● Activity
Print each of the records below, leaving every word as it is.

Records excerpted from a collection:
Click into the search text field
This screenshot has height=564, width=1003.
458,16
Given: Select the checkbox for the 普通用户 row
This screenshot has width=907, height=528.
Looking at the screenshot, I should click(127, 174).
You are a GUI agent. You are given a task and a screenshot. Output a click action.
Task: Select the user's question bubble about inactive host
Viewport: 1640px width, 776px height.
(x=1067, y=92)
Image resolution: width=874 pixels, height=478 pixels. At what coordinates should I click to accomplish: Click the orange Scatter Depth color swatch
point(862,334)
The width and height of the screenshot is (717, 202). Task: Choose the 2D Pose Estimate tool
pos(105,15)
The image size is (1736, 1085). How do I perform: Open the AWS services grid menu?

● Exercise answer
Click into the search text field
This screenshot has height=564, width=1003.
458,16
Given: Select the checkbox for the 普通用户 row
This screenshot has width=907, height=528.
Looking at the screenshot, I should click(127, 174).
You are a GUI agent. You are given a task and a screenshot. Output a click action.
Task: Select the user's question bubble about inactive host
Viewport: 1640px width, 776px height.
(x=1067, y=92)
Image resolution: width=874 pixels, height=478 pixels. At what coordinates should I click to accomplish: Click the orange Scatter Depth color swatch
point(862,334)
The width and height of the screenshot is (717, 202). Task: Choose the 2D Pose Estimate tool
pos(105,15)
The image size is (1736, 1085). How do I perform: Open the AWS services grid menu?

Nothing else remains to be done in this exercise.